Penalties will be points-based rather than automatic. This means that those who consistently miss deadlines will accrue more points – and pay a larger fine than what’s in force currently.
All change for the tax penalty regime
The new measure will affect those who are required to submit a VAT return and/or tax return (ITSA) and who do not submit their returns on time or pay on time.

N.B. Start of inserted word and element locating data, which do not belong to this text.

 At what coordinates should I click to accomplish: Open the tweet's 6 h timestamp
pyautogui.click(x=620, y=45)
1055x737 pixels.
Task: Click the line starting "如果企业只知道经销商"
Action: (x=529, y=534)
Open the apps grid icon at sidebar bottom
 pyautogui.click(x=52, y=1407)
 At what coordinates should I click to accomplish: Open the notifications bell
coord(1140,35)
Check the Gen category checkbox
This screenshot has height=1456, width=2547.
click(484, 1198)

Currently, income tax has a flat late claim penalty of £100 (increasing by £10 a day after three months and up to £300 or 5% of your tax liability (whichever is greater) subject to the case of arrears in the testimony for 6 months after the deadline and again after 12 months) regardless of the history of “offences”, but all this is to change (if the vote is given in parliament) to a point system. For VAT, there is currently no separate penalty for late filing.
Late submission penalties
When the taxpayer exceeds the application deadline, they will receive a point. Points are charged separately for VAT and ITSA.
The taxpayer is subject to a fixed financial penalty of £200 only after reaching the point threshold. Individual accrued penalty points automatically expire after 24 months, provided the taxpayer remains below the score threshold. After reaching the point threshold, all points will expire after the taxpayer has fulfilled the obligation to return for a specified period based on the frequency of their submission.
If the taxpayer continues to exceed the application deadlines after reaching the score threshold and is fined, he will be subject to another fixed-rate penalty for each additional obligation not fulfilled. This is true even if they have paid a fixed fine.
As with other tax penalties, a taxpayer will not be subject to a penalty or fine if he has a reasonable excuse for not submitting a request on time and has the right to appeal against points and penalties.
Late payment penalties
There is no penalty if the taxpayer pays the tax late, but within 15 days of the due date.
The first penalty is 2% of the outstanding amount if they pay between 16 and 30 days after the due date.
It is set at 4% of the outstanding amount if the tax has not been paid 30 days after the due date.
The second penalty for late payment is 4% per annum, calculated daily on the total unpaid tax from the 31st day.
To avoid penalty or penalties, the taxpayer will have to pay or approach HMRC to agree on a repayment time.